Five Golden Egg Campaigns from Easter in the UK

Every year Easter is a time when advertisers get the chance to create campaigns filled with eggs, bunnies, and lots of chocolate. The unsolved chicken or egg dilemma, a giant hen, a literal chocolate bar, a “talented” gorilla, and a search for good eggs: these five campaigns stood out this Easter. Here they are in no particular order:

1. Marks and Spencer Foods, Easter Adventures in Chocolate

M&S worked with RKCR/Y&R London on two different commercials for their Easter collection. Both utilize the same beautiful simplicity and an instrumental version of their usual song Clean Bandit’s “Rather Be”.

One version titled “Adventures in Chocolate” includes satisfying melting chocolate patterns, egg painting, and other delicious designs.

The other, titled “Adventures in Which Came First” features chocolate chicks appearing and then melting and an egg that gets decorated to look like a chicken. Though the ads use the usual M&S Food signature, their beauty makes them stand out this season.

2. Asda, Giant Hen

In this years’ Asda campaign something giant and chocolate comes into the spotlight. The minute-long spot by VCCP shows a Giant, slightly terrifying, hen travel to Asda to drop giant candy eggs into the supermarket.

To go with the spot Asda created an online news parody campaign to go with it, complete with two bumbling news anchors. This contains various segments that consist of an interview with the Easter Bunny, an analysis of how heatwaves will affect the hen, information showing the hen to be the Loch Ness Monster, and speculation about the Hen’s future, such as, “maybe she throws herself into an ill-fated pop career”.

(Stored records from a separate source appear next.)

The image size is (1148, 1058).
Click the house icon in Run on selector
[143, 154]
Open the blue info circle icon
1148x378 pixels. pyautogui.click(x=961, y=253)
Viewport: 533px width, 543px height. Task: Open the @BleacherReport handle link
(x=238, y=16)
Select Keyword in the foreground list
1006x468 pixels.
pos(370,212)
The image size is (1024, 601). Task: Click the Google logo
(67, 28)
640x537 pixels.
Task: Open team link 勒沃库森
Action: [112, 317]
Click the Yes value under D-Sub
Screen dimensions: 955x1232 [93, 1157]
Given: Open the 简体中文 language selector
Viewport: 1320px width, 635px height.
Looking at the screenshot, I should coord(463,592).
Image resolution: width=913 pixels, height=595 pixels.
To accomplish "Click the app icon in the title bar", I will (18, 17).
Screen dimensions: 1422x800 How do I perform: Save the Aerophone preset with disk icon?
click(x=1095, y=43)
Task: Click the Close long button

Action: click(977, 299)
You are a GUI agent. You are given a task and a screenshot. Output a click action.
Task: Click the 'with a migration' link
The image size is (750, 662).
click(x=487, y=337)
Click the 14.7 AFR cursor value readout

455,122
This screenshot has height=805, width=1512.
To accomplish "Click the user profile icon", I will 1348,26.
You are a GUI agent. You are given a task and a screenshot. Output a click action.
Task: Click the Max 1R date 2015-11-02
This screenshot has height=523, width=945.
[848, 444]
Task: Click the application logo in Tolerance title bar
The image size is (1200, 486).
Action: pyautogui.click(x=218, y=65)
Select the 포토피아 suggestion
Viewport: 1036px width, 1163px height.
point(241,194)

There is also a Facebook game that helps the employees catch the giant eggs. The commercial is cute, but the detailed news site is what makes this campaign memorable.

3. Carlsberg, Chocolate Bar

Jumping in on the chocolaty Easter trend, with a twist for adults is Carlsberg. Partnering up with Agency Fold7, they created a Chocolate Bar. This isn’t a Snickers, or a KitKat, but a literal bar made of chocolate.

This experiential marketing campaign was set up at the Old Truman Brewery in Shoreditch. The pop-up bar has chocolate pint glasses, a chocolate dart board, and even typical pub portraits made of… chocolate. The the beer as one of the few exceptions.

The pop up was only open for a few hours, but successfully found a way to get adults more excited about Easter.

4. Aldi, #AldiFavouriteThings

Aldi produced two noticeable Easter ads this year with McCann Manchester, all under #AldiFavouriteThings.

The Aldi Favourite Things commercial shows a glimpse into a magical world of Easter food, all to an Easter-themed version of The Sound of Music’s, “My Favorite Things”.

In their other commercial, Aldi Easter Gorilla, they follow their tradition of parodying other ads by taking on the classic Cadbury ad from 2007, featuring a Gorilla drumming to Phil Collins. The ad begins in the same way, with the gorilla wistfully looking around, then it shows him comparing the prices of Lint and Aldi chocolate bunnies. After this he begins drumming terribly, then says “if you like that wait till you hear me on the piano”.

Aldi was not the only one to mock Cadbury for Easter, as Comedian John Oliver highlighted the conspiracy behind Cadbury Crème Eggs in a hilarious segment on Sunday.

5. Co-Op Food, Good Eggs

This unique and clever campaign features a few commercials that all consist of a man struggling to do something, from carrying boxes to eating a sandwich with two arm casts on.

Created by Forever Beta, “The Co-Op are on the hunt for good eggs” is the tag line. Secret cameras captured people trying to help the man and then being rewarded with chocolate eggs by someone dressed in an egg costume. Online there is a page for the campaign that has an option to nominate a good egg by tagging them on Co-Operative Food’s Facebook page with a reason for why they are a “Good Egg”.

Encouraging kindness, this brand pushes an important Easter message and the ad aligns with the core of the company name Co-Operative by showing cooperation.